India concocted story of attack on fishing boats

16 Nov

By Muhammad Jamil
India media including India Times carried four-liner news that Pakistan submarine on Thursday fired at four Indian boats carrying 25 fishermen on port of Jakhau village in Gujarat. According to laconic details, one fisherman was injured in the firing and 24 others were arrested by Pakistan navy. There was earlier report last month that Pakistani navy had fired at an Indian boat off the Gujarat coast, killing one fisherman.

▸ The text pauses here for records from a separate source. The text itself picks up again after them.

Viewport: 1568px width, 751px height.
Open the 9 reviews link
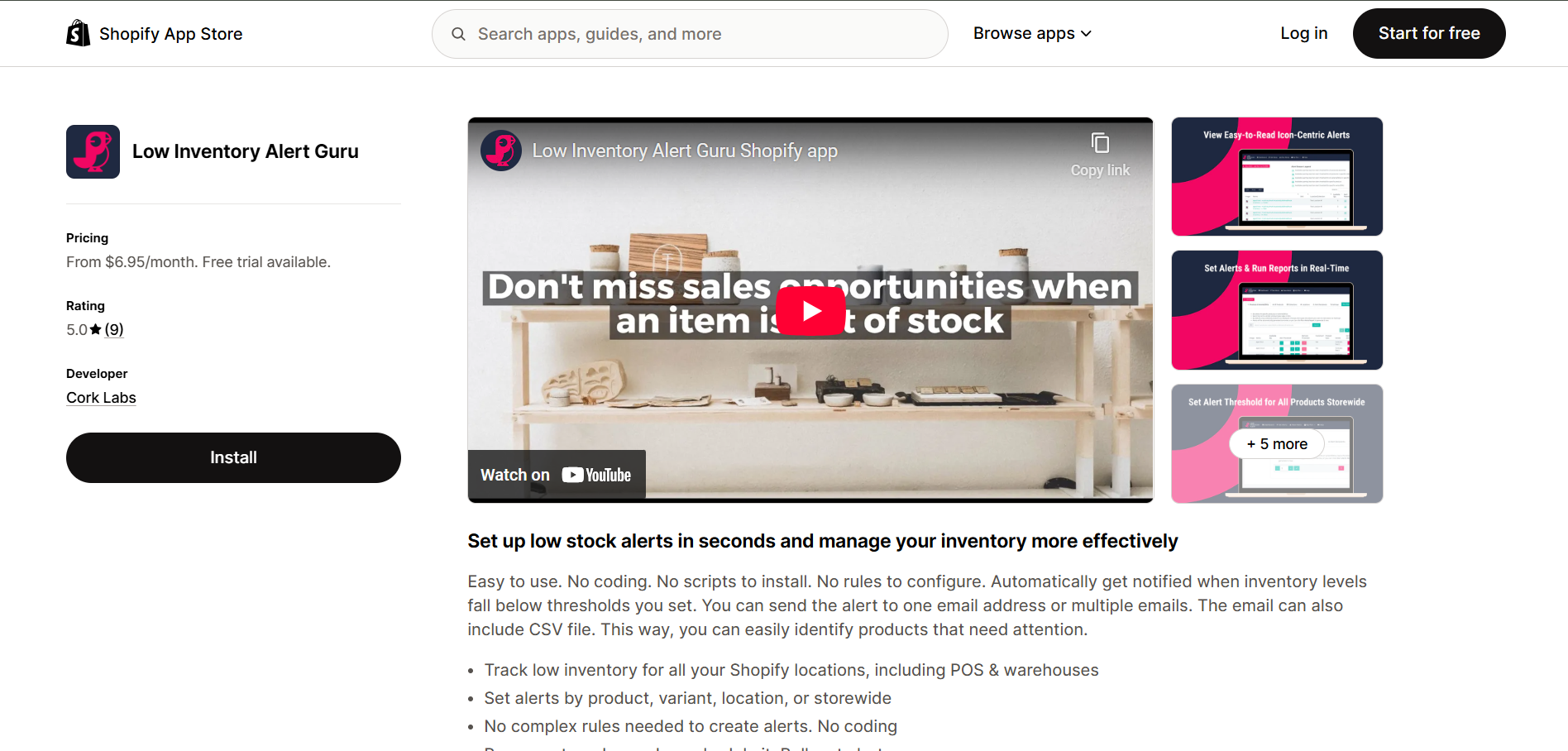pyautogui.click(x=114, y=329)
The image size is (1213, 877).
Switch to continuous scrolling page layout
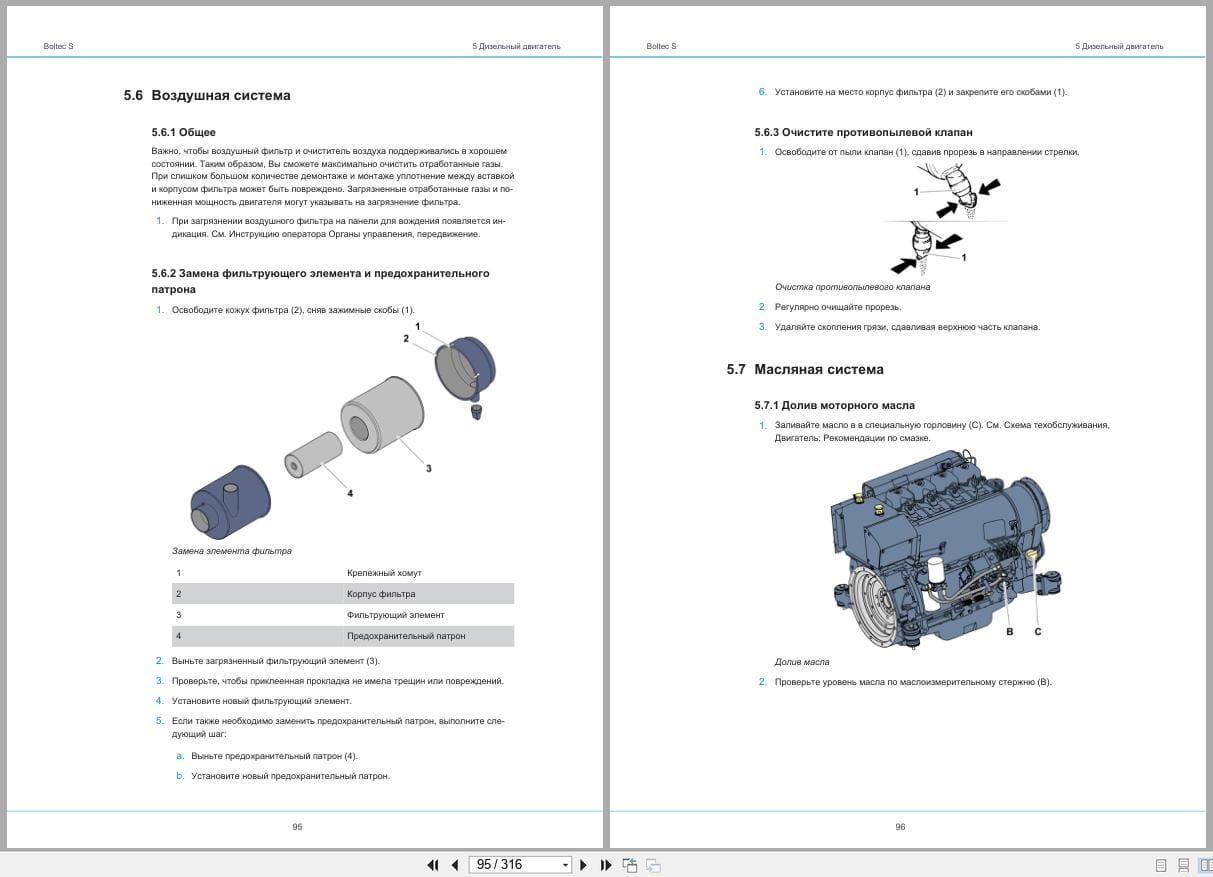[1184, 864]
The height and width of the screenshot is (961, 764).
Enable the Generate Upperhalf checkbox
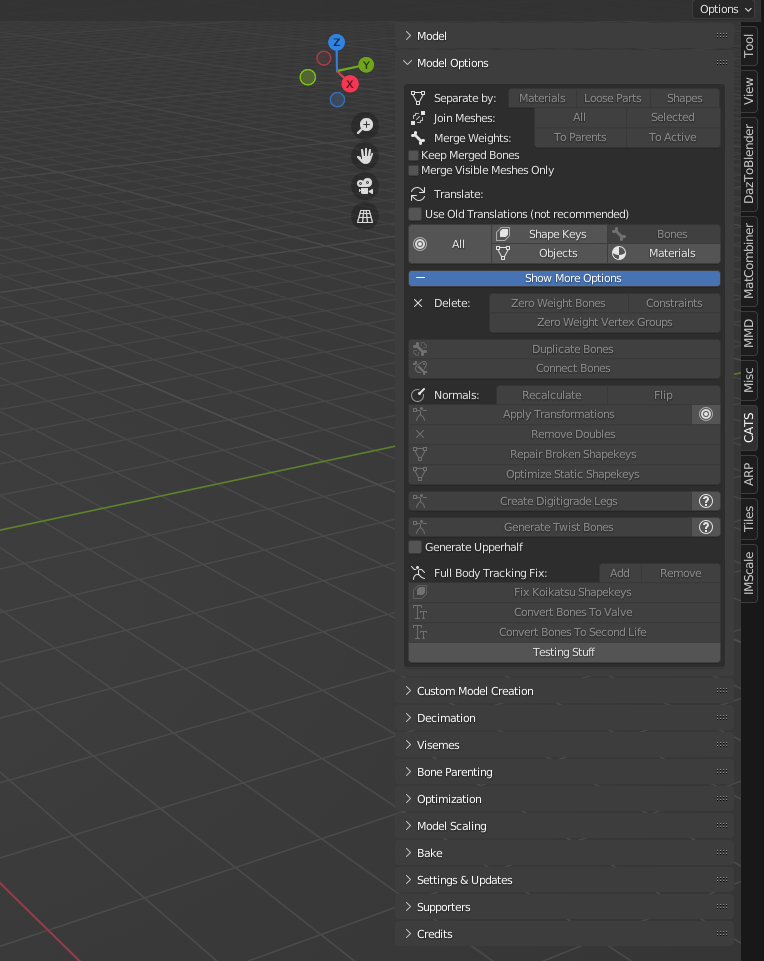[415, 547]
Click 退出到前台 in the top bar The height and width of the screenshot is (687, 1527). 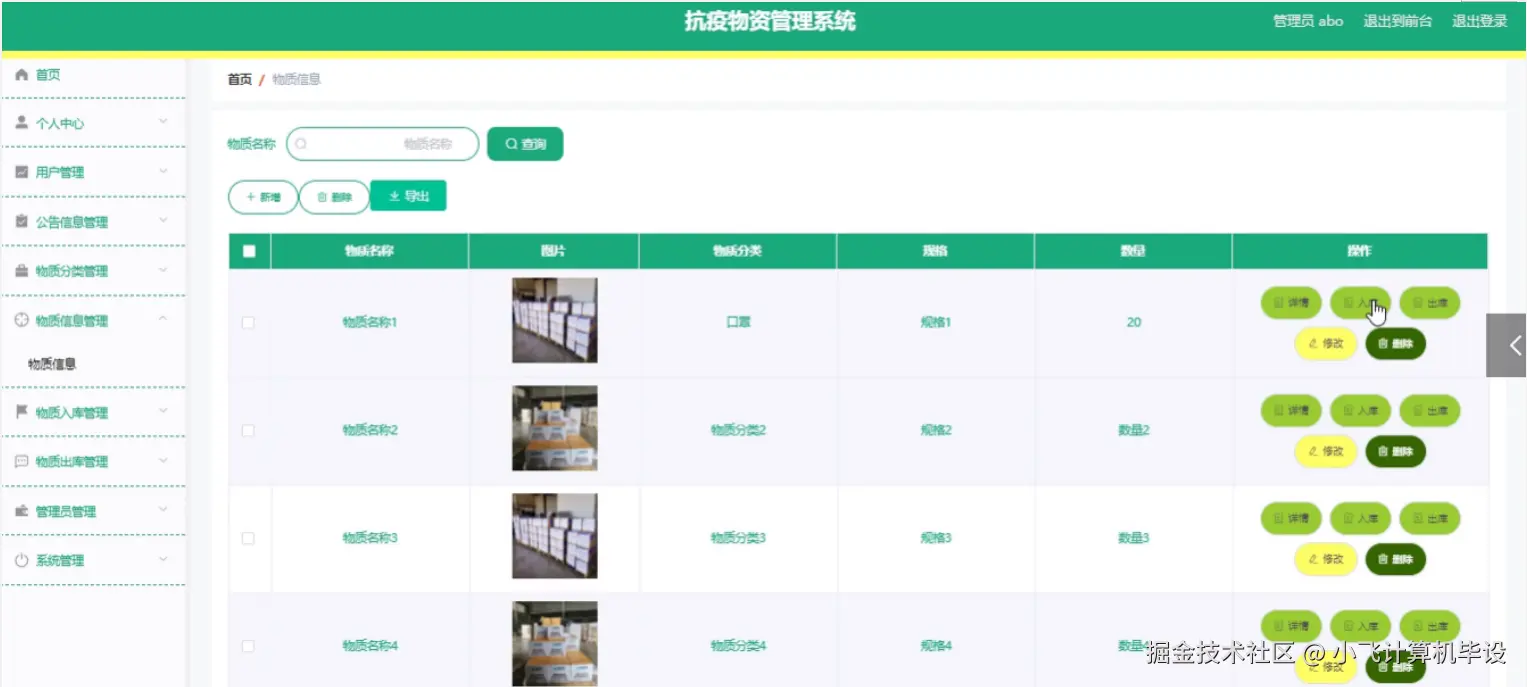click(1397, 20)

The report stated that Pakistan seized 837 Indian boats and put 257 Indian fishermen in jails. According to the Press Trust of India, an Indian delegation is set to visit Pakistan in order to inspect 22 seized Indian boats.
India has he habit of staging fishing boat dramas that too at Gujarat, but this time it never occurred to the Indian propagandists that Submarine is not meant for attacking fishing boats but naval ships, submarines and high-value targets.
According to naval experts, torpedo and missiles are an expensive affair, and secondly submarine cannot detect fishing boat on the surface. While others are of the opinion that periscope is the eye of the submarine, which was invented and developed solely for the purpose of providing a means to view the surface without fear of detection by surface craft.
While it is primarily simple in principle, actually it is a complicated piece of apparatus. Almost all the navies of the world have similar instruments with only minor variations. However, it can detect the fishing vessel or fishing boat if engines are on and not quiet.
Anyhow, a nuclear-powered US submarine surfacing during routine operations in 2001off the coast of Hawaii yad struck and sank a Japanese fishing vessel carrying 35 people, including 13 students from a fisheries high school.
Coast Guard teams rescued 26 of those who had been aboard the 150-foot fishing boat, identified as the Ehime Maru.
Having that said, India seems to be running short of the scripts, which is why it is using boat dramas in conducting its false flag operations to discredit Pakistan.
The story on 18th September 2015 made public was titled “one Killed as unmarked ship fires at Indian fishing boat Off Gujarat Coast.” However, the report had many holes, as according to the report “it was not clear whether the ship that attacked the boat was from Pakistan. The story continued: “The fishing boat, named Prem Raj, had set sail from the port of Okha in Gujarat with five people on board on September 8.
The Indian coastguard rushed two ships, the Vijit and the Meeraben to investigate the incident and launch a search operation.”
In the third week of January 2015, Indian drama of suspicious terror boat had been exposed. Since then Indian government is mute over the issue as if nothing had happened. Immediately after the incident, the Indian Coast Guard had said that it intercepted a suspicious fishing boat 365 km off the Porbandar coast on December 31 night. “When the Coast Guard ship fired warning shots and asked the crew to stop and identify, the crew set the boat afire”, said the coastguard. India’s defence ministry sources recounted the entire episode as narrated by the coast guard with the addition that “the National Technical Research Organisation (NTRO) had intercepted a conversation from Karachi on transferring vital equipment to the western coast of India. But that conversation was never produced in the court or any other forum, which meant it was a frame up.
Ajai Shukla, a noted defence analyst and former army officer had said: “Who knows the story behind the story. We may never discover the truth. But as it stands, the coastguard’s story of the high seas encounter doesn’t stand scrutiny.
This is strictly my military opinion.” Another retired senior intelligence official said: “If it really was a boat carrying terrorists for a 26/11 kind of an attack, its crew would have attacked the Coast Guard ship first, and blown up the boat only after harming the Coast Guard.” The question is also being asked as to why the Coast Guard chased the boat when it was on the fringe of India’s exclusive economic zone (EEZ), which extends up to 200 nautical miles or 370 km. The aim of this stereotype Indian orchestrated event was to create an environment against Pakistan prior to US President Barrack Obama’s visit to India.